Viagem a um passado mais recente feito com uma banda-sonora marcada, entre outras, por «Black Mambo», «Honey Bee» ou «Majesty» e encerrar com «The kids are on High Street» e «Valley of deception». Lindo!
Diga-se que houve sempre uma enorme empatia entre o palco e a plateia, que esteve, desde início, em êxtase e, em algumas ocasiões, mesmo em delírio… colectivo. Então, Sivert inclina a cabeça e…
As coisas são como são e o regresso dos Madrugada foi recebido, por muita gente presente na plateia, como um verdadeiro milagre de Maio pelo que nada mais lhe restava do que entregar-se em seus braços. Na verdade, ninguém deu por mal gasto o tempo passado no Hard Club ao som dos Madrugada.
E não foi tudo! A noite teve um aperitivo de luxo. Um aperitivo que nem os restaurantes gourmet, com estrelas da marca dos pneus, são capazes de servir!
Falo-vos dos artistas da primeira parte da noite, os conimbricenses a Jigsaw. O duo, que foi durante muito tempo um trio, é formado por Jorri (teclados) e João Rui (guitarra e voz), que, no Hard Club, se fez acompanhar pela violinista Maria Côrte, mas não só (já lá vamos!).
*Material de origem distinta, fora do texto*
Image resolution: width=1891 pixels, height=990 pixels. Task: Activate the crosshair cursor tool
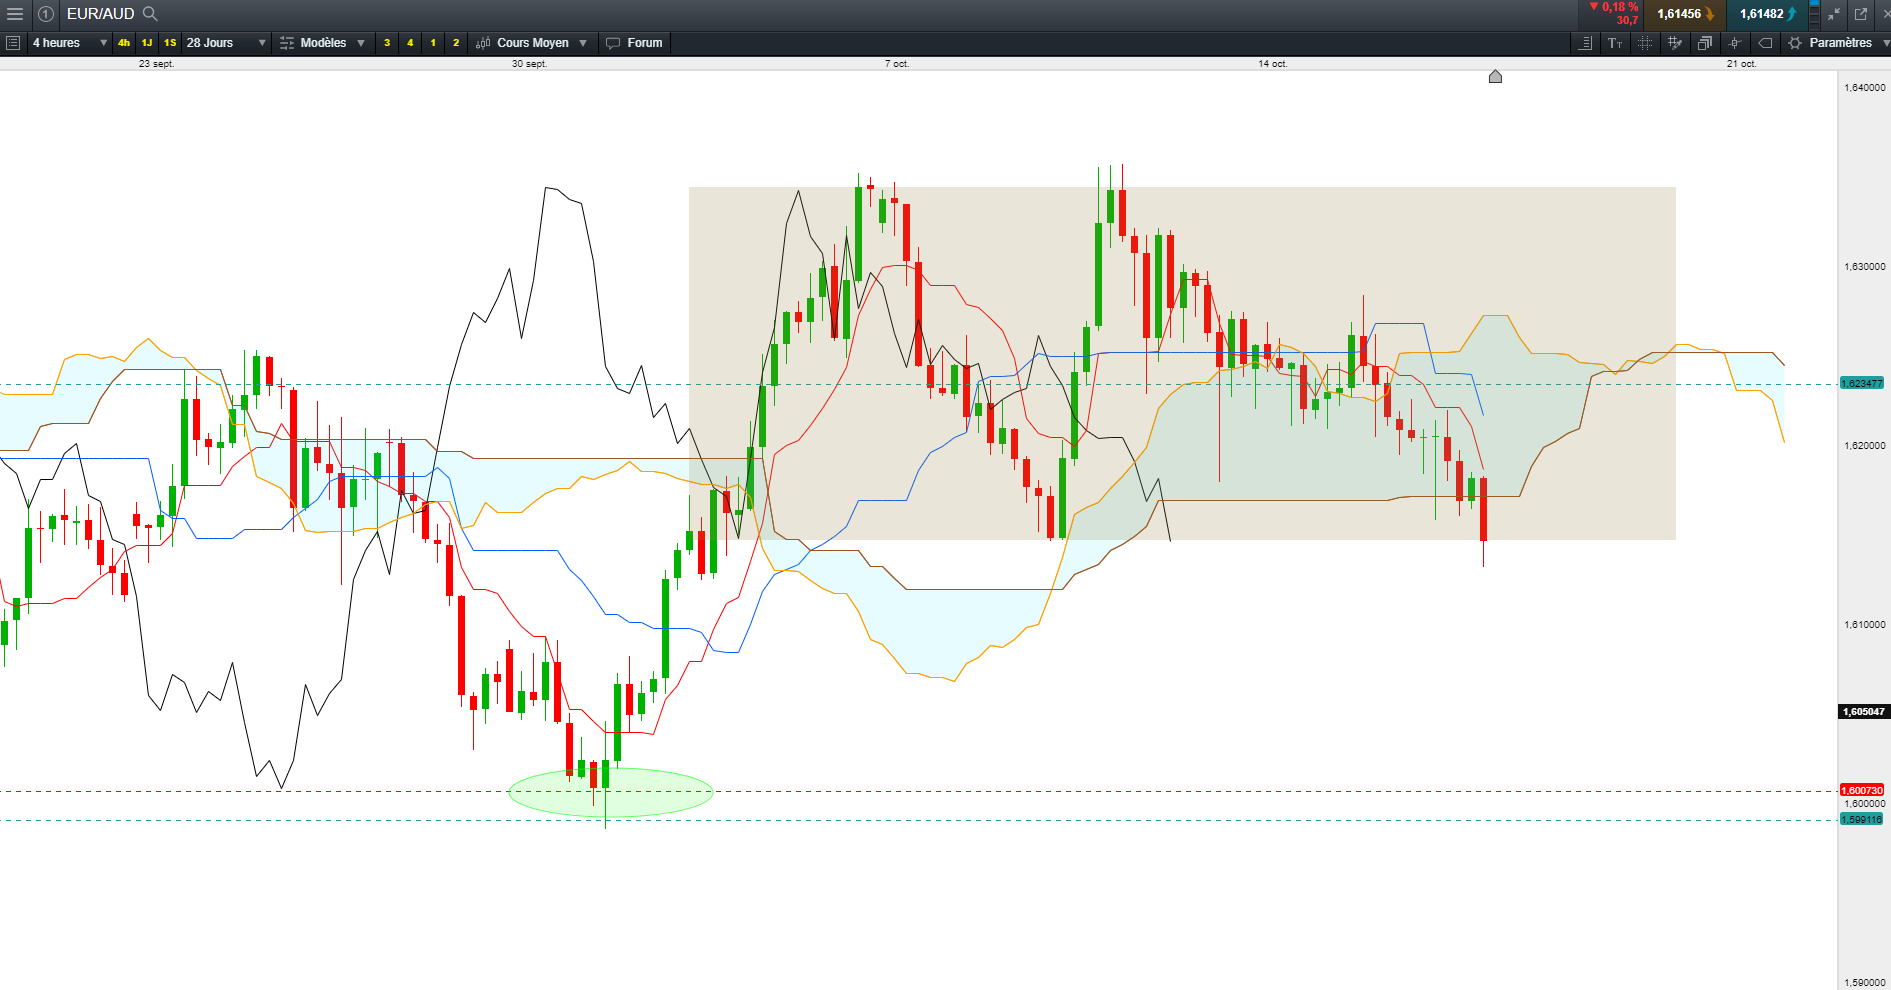click(1735, 43)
A Jigsaw é uma das melhores bandas nacionais a fazer canções, com um repertório de grande qualidade, um jorro criativo que o duo trabalha, edita e publica a seu bel-prazer, criando e reinventando criações.
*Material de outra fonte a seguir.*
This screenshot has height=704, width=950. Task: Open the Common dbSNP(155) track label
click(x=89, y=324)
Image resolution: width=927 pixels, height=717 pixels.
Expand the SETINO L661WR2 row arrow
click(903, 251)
No palco do Hard Club, os a Jigsaw tocaram, essencialmente, canções do seu último álbum de originais, «No True Magic», de 2014, tendo, porém, aberto o concerto com «I’ve been away for so long» (do EP com o mesmo nome, editado em 2012). Foi o cartão de visita para alguns dos presentes, um «must» para os conhecedores/apreciadores.
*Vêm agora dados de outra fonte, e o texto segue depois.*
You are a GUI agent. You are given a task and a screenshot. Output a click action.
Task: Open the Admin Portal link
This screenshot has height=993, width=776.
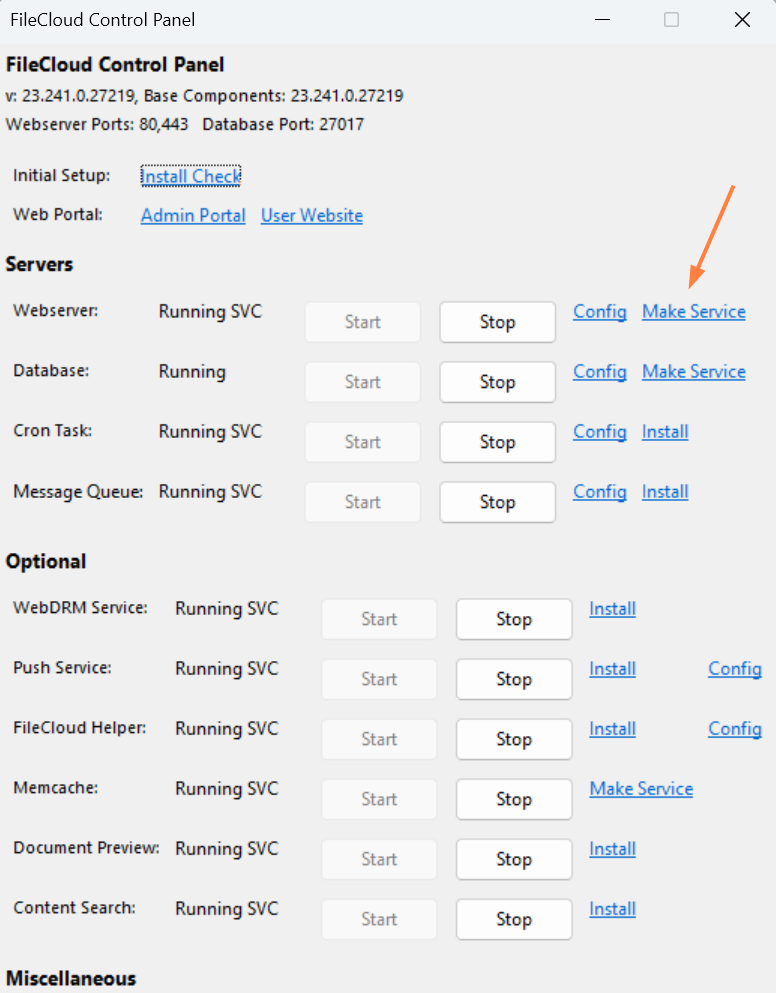coord(193,215)
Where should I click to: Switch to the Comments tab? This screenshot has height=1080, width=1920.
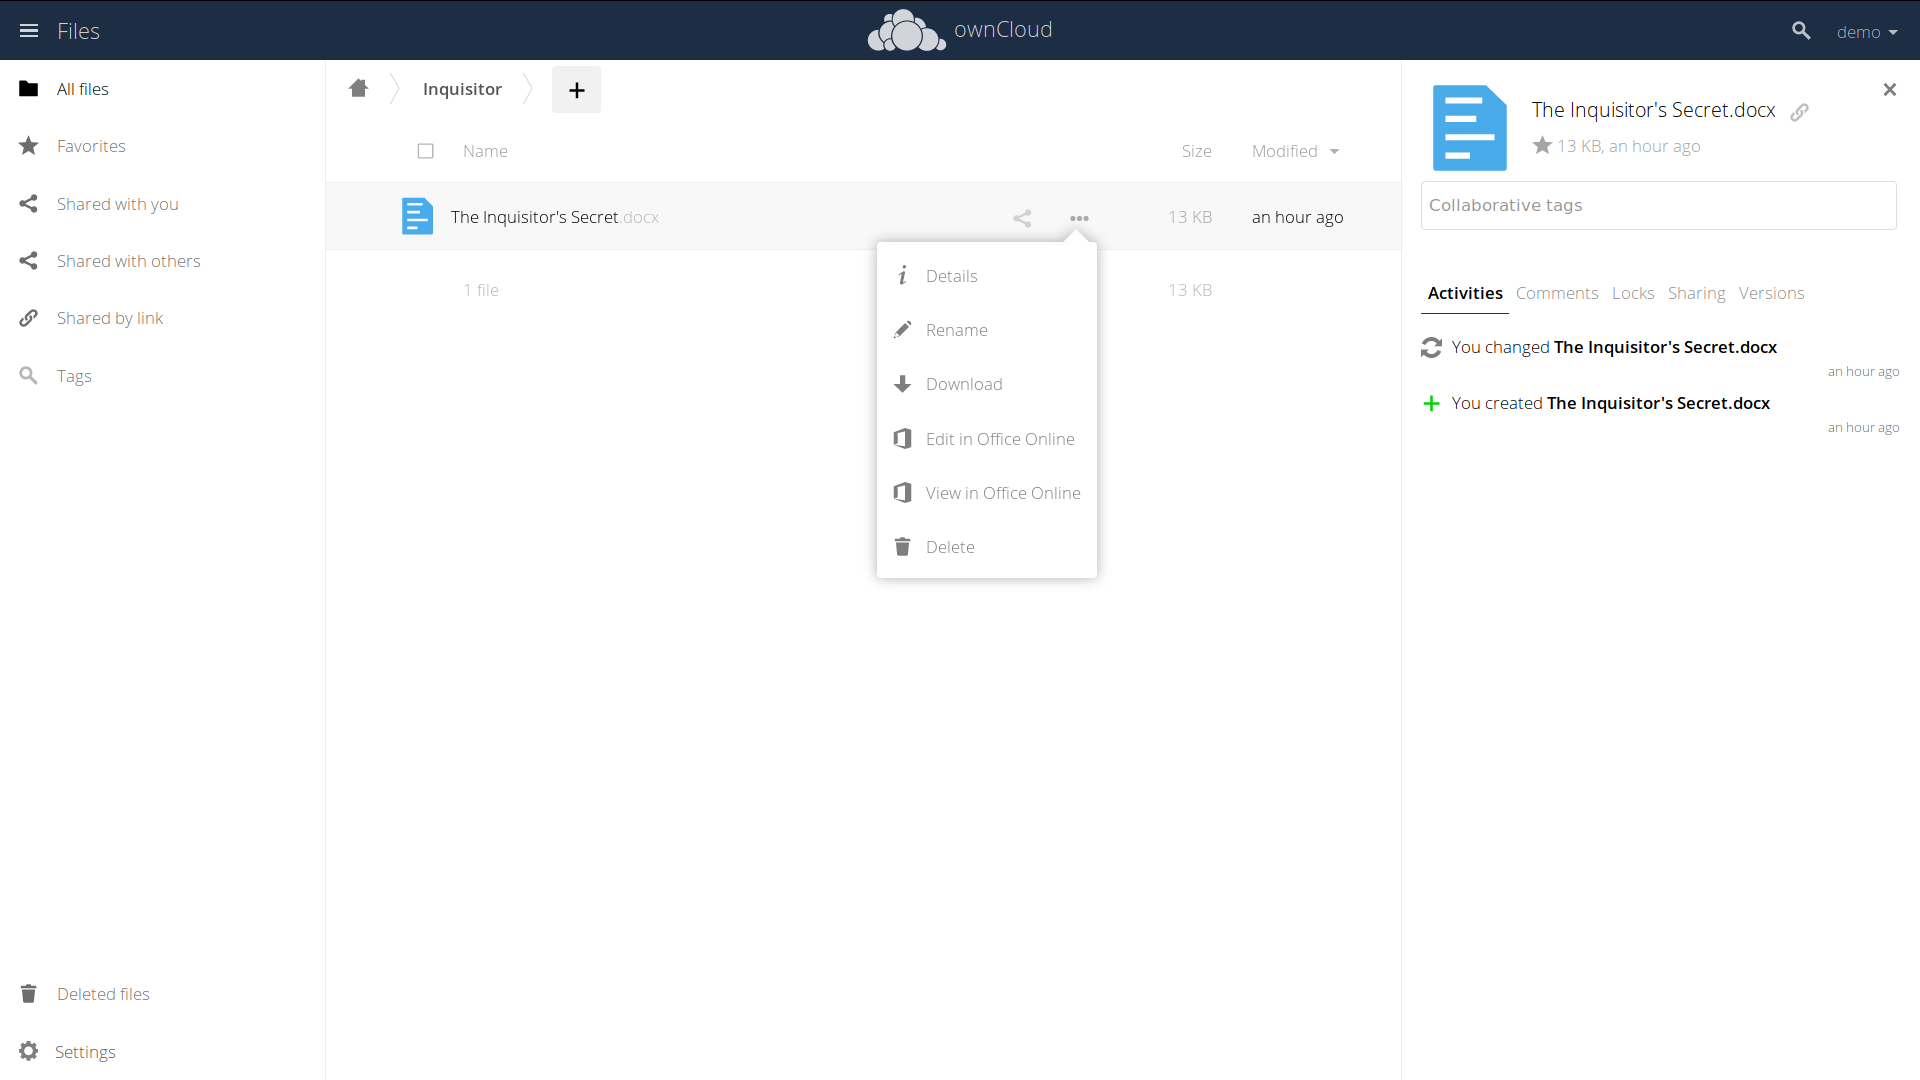coord(1556,293)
O som dos a Jigsaw é uma fixação. A riqueza musical (chegaram a usar 27 instrumentos na gravação do álbum «Drunken Sailors & Happy Pirates», em 2011) é extraordinária, a referência literária (quase sempre) presente é muito enriquecedora e, depois, a voz forte, profunda e grave de João Rui a esculpir a sonoridade redunda em composições de uma consistência invulgar.
E, então… ao terceiro tema, «One right lie», rebuscado ao EP «Rooftop Joe» (2013), à voz forte, profunda e grave de João Rui juntou-se a maviosa de Tracy Vandal.
Bem, até ao fim foi um deleite. «Black jewelled moon», «No true magic», «Hardly my prayer» e «Bring them roses» confirmaram a extrema qualidade das criações e das sóbrias, mas fulgurantes interpretações dos a Jigsaw.
Foi o arranque perfeito (se é que isso existe!) para uma noite grandiosa que para muitos dos presentes no Hard Club terminou, num «after party», no Radio Bar, ao som do deejay Ivo T, a que nem os Madrugada Sivert Høyem, Frode Jacobsen e Jon Lauvland Pettersen quiseram faltar.
E, assim, se mataram saudades, se sentiu a intensidade (não só musical) e se experienciou uma imensa felicidade numa noite absolutamente fabulosa.
[n.d.r. – Pela parte deste vosso devoto escriba, quando o Sol nasceu tinha uma mochila cheiinha de felicidade… desbaratada à medida que as memórias vêm à superfície!].